I do have that on my train and val set. The testing set is images from other people that I haven't train on doing sleeping positions.

solar flare Dec 2, 2022, 10:18 PM

#

atomic wedge I do have that on my train and val set. The testing set is images from other peo...

That is probably the cause then!

atomic wedge Dec 2, 2022, 10:19 PM

#

but im confused. isn't that the cnn's job to identify the position kf unseen data?

solar flare Dec 2, 2022, 10:20 PM

#

Well yeah but if you have frames from the same video or something else very similar to the train set in your validation set, that metric will not reflect the accuracy on unseen data

#

It’s a lot bigger problem if you accidentally had this leak into your test set and then went out to deploy the model not realizing how poorly it will generalize

atomic wedge Dec 2, 2022, 10:21 PM

#

hmmm got it

#

but I tried doing training the model using the training set and validation using unseen data. will this method gives the model the ability to generalize better for more unseen data?

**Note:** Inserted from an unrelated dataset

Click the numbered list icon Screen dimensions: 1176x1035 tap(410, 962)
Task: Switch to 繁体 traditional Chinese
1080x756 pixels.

solar flare Dec 2, 2022, 11:40 PM

#

It won’t improve your model as much as improve your analysis of the model.

#

Again, since it at least isn’t leaking into the test data you might have a better idea still

atomic wedge Dec 3, 2022, 2:07 PM

#

hello, i have a last question. I have trained the model earlier and it's by far the best model I have. the test data received 60% loss and 81% accuracy (based on model.evaluate). is this an acceptable result to continue with more real data?

solar flare Dec 3, 2022, 2:55 PM

#

This is where you need domain knowledge/context to answer. Do you have any similar model to compare it to? Do you know how they performed with a similar amount of data?

It is hard to say for sure, but since you are getting mid-to-high 90%s on training the model is probably at least somewhat sound so yes I think the best way to close the gap for your test data could be gathering more training data. If adding more data does not help then you should reasses

atomic wedge Dec 3, 2022, 3:12 PM

#

maybe i just try to more different models using this base model with the current best performance. then, compare all models using the test data.

#

thanks!

solar flare Dec 3, 2022, 3:39 PM

#

atomic wedge maybe i just try to more different models using this base model with the current...

yep! it's usually a good idea to switch off between working on the data and working on the model and constantly monitoring your baseline metrics if labeling/generating more data is something you can/will be doing.

#CNN not good at testing new data